__Text excerpt__
The drongo is about 25–27.5 cm long, excluding outermost tail feathers (c. 30–40 cm to end of tail); average weight of males is between 39–49 grams while females are between 35.5–44 grams. Its feathers are black with a bluish metallic gloss. The ends of its tail have long shafts more than 50 cm.

It can be confused with the greater racket-tailed drongo, but the former doesn't have a crest on its head and its tail is square cut.

== Taxonomy ==
There are 4 recognised subspecies of lesser racket-tailed drongo:

- D. r. tectirostris (Hodgson, 1836) – lower Himalayas from N India (Uttarakhand) E to Arunachal Pradesh, Assam, Nagaland, Manipur and Mizoram, NE Bangladesh, S China (SE Xizang, W & S Yunnan and SW Guangxi), Myanmar (except extreme S), N Thailand, N Laos and N Vietnam (S to Huê).

__Given entries__
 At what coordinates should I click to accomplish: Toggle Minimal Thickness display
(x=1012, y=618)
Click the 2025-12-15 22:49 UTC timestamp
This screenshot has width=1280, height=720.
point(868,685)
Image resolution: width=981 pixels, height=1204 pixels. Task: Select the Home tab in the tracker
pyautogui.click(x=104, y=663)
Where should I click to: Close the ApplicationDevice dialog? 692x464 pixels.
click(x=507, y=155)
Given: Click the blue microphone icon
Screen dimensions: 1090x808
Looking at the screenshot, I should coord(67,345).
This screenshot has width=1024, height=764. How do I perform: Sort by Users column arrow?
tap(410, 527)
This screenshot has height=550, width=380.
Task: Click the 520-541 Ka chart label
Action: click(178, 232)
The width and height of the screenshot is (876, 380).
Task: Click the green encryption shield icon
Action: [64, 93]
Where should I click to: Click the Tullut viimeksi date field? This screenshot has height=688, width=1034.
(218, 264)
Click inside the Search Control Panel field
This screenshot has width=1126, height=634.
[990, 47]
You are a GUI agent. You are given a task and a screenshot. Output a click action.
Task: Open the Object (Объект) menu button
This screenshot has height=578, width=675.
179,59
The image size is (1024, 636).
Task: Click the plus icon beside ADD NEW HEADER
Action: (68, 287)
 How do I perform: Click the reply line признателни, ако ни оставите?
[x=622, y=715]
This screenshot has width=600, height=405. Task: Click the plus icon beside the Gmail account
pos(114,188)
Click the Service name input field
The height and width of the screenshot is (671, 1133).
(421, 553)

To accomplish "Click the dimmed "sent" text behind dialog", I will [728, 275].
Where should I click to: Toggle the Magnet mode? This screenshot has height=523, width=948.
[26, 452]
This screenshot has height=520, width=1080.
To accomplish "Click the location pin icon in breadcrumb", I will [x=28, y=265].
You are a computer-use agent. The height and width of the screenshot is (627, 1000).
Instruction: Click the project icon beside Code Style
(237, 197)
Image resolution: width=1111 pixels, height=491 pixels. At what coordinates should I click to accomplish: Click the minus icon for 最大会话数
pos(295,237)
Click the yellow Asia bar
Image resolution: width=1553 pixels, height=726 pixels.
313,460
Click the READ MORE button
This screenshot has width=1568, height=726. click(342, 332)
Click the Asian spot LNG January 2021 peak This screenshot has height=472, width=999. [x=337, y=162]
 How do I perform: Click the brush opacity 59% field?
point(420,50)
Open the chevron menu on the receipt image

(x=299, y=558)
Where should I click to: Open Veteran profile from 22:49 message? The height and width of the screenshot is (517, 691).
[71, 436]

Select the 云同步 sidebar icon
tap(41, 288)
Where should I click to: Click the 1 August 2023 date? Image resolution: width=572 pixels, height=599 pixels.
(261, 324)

__Exercise 1__
List every country named in the subspecies entry of the drongo text.
__Exercise 2__
Write the next part of the drongo text, picking up after the entry for D. r. tectirostris.
The lines above are separate material and have nothing to do with the drongo text.

__Written reply 1__
India, Bangladesh, China, Myanmar, Thailand, Laos, Vietnam

__Written reply 2__
- D. r. peracensis (E. C. S. Baker, 1918) – S Myanmar (Tenasserim) and SW & S Thailand S to N Peninsular Malaysia (S Selangor and S Pahang), S Laos and S Vietnam (S to S Annam).
- D. r. lefoli (Delacour & Jabouille, 1928) – mountains of S Cambodia (Cardamom and Elephant Ranges).
- D. r. remifer (Temminck, 1823) – Sumatra (Barisan Range and Batak Highlands) and W Java.